[Supplied records — start]
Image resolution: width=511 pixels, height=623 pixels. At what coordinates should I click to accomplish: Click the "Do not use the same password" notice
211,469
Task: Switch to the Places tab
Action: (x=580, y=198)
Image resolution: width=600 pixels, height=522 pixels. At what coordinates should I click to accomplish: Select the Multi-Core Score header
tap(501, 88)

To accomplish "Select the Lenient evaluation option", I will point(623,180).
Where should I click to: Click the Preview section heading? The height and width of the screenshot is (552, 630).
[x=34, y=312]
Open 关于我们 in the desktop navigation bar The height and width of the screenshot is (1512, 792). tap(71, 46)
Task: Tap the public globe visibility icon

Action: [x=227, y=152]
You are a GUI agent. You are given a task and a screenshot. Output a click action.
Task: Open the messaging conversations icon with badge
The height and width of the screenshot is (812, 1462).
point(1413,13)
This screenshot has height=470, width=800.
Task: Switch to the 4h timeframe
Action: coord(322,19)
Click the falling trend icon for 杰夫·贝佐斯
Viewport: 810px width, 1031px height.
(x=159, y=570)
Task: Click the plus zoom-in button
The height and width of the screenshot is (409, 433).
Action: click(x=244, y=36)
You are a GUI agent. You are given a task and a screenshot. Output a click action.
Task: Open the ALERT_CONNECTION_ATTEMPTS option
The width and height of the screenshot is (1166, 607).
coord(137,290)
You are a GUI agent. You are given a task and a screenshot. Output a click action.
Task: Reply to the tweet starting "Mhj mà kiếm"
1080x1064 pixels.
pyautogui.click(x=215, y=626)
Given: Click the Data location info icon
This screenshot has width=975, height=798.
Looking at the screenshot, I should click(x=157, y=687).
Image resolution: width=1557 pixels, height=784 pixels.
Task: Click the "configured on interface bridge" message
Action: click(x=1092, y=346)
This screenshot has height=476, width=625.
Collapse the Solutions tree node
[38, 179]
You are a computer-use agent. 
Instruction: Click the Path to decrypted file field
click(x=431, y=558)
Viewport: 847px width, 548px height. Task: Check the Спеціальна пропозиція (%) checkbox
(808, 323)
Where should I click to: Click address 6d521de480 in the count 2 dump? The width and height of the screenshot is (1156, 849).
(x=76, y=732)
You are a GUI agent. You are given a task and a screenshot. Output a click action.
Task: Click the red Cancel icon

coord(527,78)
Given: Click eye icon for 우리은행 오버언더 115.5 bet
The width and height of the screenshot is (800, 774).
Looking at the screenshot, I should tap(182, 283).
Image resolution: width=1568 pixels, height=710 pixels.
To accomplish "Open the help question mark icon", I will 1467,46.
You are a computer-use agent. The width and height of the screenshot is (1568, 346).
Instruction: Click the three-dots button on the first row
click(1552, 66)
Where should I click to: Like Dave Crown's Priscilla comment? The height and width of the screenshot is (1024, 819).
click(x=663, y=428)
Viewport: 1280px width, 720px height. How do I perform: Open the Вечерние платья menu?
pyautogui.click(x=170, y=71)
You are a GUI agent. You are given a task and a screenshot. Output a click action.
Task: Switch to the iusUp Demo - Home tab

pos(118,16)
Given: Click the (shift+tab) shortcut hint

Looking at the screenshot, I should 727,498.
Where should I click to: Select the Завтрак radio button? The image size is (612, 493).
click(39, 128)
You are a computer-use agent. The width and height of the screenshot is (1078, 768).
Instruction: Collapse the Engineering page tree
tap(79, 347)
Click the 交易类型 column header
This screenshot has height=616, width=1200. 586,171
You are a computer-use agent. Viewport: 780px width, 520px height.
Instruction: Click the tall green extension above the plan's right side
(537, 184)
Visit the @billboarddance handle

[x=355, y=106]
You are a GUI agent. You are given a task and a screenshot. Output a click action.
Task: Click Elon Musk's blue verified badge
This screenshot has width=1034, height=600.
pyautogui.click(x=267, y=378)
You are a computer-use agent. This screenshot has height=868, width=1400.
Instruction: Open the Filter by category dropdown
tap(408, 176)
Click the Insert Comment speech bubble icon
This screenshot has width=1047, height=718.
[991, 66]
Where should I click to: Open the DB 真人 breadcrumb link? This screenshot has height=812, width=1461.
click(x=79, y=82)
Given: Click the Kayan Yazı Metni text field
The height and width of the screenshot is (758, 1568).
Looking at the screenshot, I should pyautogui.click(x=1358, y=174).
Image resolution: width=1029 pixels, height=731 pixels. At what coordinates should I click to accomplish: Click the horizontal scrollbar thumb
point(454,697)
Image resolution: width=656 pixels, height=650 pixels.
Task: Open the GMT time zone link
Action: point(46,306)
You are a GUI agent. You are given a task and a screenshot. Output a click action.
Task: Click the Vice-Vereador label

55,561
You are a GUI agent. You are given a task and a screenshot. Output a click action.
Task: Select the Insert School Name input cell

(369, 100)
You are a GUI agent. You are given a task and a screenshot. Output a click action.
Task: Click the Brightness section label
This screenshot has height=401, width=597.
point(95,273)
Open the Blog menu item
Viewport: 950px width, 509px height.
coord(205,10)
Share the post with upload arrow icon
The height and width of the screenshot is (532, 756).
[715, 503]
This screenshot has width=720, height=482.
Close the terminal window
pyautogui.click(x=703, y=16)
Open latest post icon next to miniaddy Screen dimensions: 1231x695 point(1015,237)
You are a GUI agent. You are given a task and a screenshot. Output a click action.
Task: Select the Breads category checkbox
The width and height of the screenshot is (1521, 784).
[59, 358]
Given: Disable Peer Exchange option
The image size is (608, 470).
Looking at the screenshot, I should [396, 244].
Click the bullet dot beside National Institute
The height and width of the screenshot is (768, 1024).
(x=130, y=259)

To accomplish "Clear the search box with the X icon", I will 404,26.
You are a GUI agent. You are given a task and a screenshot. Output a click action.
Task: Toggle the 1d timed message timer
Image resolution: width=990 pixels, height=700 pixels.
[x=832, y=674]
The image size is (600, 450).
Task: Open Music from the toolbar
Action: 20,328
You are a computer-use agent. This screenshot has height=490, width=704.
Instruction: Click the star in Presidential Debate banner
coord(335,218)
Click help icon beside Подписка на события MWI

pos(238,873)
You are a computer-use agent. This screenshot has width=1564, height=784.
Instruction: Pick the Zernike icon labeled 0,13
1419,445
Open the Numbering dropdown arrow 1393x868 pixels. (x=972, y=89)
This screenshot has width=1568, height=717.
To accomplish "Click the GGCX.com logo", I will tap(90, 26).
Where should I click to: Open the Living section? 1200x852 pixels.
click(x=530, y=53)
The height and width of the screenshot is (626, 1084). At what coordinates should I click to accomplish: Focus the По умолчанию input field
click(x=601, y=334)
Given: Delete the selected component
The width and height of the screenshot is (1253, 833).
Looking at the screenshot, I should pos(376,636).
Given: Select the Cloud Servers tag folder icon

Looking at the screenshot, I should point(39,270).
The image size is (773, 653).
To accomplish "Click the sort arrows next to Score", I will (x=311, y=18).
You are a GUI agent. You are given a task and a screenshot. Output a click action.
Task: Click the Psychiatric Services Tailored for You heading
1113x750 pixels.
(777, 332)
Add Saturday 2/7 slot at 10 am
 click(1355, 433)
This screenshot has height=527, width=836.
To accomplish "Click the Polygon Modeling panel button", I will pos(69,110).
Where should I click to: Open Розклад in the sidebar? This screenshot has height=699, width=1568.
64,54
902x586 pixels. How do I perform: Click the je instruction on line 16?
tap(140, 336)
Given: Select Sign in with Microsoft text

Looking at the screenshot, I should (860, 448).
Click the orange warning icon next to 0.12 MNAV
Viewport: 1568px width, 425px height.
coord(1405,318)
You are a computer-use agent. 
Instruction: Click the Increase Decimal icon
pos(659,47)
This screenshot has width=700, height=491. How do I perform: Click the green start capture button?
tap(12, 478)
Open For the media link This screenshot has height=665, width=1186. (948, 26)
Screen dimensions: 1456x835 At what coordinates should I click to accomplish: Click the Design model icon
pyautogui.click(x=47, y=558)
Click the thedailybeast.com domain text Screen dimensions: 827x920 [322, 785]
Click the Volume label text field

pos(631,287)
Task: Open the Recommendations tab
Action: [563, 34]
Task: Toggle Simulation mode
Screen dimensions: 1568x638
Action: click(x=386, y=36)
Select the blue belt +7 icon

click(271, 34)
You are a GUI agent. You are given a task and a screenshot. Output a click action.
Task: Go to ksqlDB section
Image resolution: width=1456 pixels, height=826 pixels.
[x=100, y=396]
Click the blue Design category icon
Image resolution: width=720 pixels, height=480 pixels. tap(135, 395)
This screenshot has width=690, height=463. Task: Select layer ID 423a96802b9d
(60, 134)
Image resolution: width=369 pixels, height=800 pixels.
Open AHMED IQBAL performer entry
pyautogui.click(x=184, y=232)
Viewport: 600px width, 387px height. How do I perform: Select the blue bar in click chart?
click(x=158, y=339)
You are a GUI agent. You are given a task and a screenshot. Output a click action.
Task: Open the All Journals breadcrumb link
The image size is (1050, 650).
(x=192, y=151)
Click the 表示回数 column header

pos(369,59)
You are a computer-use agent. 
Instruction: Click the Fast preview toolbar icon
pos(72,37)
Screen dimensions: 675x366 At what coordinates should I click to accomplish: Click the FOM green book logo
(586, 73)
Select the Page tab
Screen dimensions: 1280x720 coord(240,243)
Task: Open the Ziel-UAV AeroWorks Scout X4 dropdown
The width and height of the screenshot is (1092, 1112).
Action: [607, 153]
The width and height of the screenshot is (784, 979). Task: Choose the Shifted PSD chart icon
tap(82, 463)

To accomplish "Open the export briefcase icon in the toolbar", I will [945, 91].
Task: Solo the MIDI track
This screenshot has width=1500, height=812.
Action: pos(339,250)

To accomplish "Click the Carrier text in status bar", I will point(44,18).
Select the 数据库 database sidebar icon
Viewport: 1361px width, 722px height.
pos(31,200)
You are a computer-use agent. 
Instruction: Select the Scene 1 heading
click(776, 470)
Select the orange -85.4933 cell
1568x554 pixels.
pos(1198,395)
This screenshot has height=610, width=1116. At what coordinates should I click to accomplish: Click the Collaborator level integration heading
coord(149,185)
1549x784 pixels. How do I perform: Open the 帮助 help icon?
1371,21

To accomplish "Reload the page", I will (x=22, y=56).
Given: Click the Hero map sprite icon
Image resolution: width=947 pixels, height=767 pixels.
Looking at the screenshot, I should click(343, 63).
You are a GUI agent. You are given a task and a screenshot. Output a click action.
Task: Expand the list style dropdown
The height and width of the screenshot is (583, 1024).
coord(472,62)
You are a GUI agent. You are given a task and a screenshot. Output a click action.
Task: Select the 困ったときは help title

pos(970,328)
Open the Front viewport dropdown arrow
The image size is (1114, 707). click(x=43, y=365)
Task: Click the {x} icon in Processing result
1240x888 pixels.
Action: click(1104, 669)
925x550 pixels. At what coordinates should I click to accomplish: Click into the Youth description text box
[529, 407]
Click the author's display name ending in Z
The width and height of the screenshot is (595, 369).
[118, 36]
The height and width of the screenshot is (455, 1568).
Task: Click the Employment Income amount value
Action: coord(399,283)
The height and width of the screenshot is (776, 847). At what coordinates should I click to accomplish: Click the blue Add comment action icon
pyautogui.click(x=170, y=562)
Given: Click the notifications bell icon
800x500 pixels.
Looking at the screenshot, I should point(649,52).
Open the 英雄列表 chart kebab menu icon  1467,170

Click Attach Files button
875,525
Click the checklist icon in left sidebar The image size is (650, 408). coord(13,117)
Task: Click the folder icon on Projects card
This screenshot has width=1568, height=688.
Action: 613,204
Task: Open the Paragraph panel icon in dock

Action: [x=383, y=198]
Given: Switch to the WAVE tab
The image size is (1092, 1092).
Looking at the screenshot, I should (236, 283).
[Supplied records — finish]
Problem details:
Nothing should appear in the output except the lines from the one with "Click the checklist" through the end of the records above, copied exactly.

Finished task:
Click the checklist icon in left sidebar The image size is (650, 408). coord(13,117)
Task: Click the folder icon on Projects card
This screenshot has width=1568, height=688.
Action: 613,204
Task: Open the Paragraph panel icon in dock

Action: [x=383, y=198]
Given: Switch to the WAVE tab
The image size is (1092, 1092).
Looking at the screenshot, I should (236, 283).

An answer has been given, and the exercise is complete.